IS、なぜロシア製通信アプリ使用? 最後の広報手段「テレグラム」の正体…各国政府にユーザー情報提供されず

 イスラム教スンニ派過激組織「イスラム国」(IS)や、過激思想に感化された人物によるテロが猛威を振るっている。そのISがラマダン(断食月)期間中の行動を呼びかける際などに使うのがロシア製アプリだ。フェイスブック創業者になぞらえて「ロシアのザッカーバーグ」と呼ばれる人物が作ったというのだが、なぜISに利用されているのか。

 先月、英中部マンチェスターのコンサート会場で22人が死亡した自爆テロでは、顔を布で覆った男が「アッラー・アクバル(神は偉大なり)」と繰り返し叫ぶ動画が公開され、ISによる犯行声明も出た。
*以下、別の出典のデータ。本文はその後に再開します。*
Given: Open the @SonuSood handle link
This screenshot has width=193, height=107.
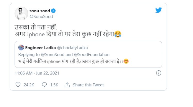Looking at the screenshot, I should click(41, 17).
 これらのメッセージが発信されたのが、「Telegram(テレグラム)」というアプリだ。ITジャーナリストの三上洋氏によると「LINEなどと同じ、スマホやパソコンでメッセージをやりとりするメッセージングアプリのひとつ」だという。

 なぜテレグラムがIS関係者の間で使用されているのか。三上氏は「まずはセキュリティーが強化されていること。テレグラムは米国など各国政府にユーザーの情報を提供しないことをウリにしている。決してテロを容認しているわけではないが、ISの関係者らが多く使用している事実と無関係ではない」と解説する。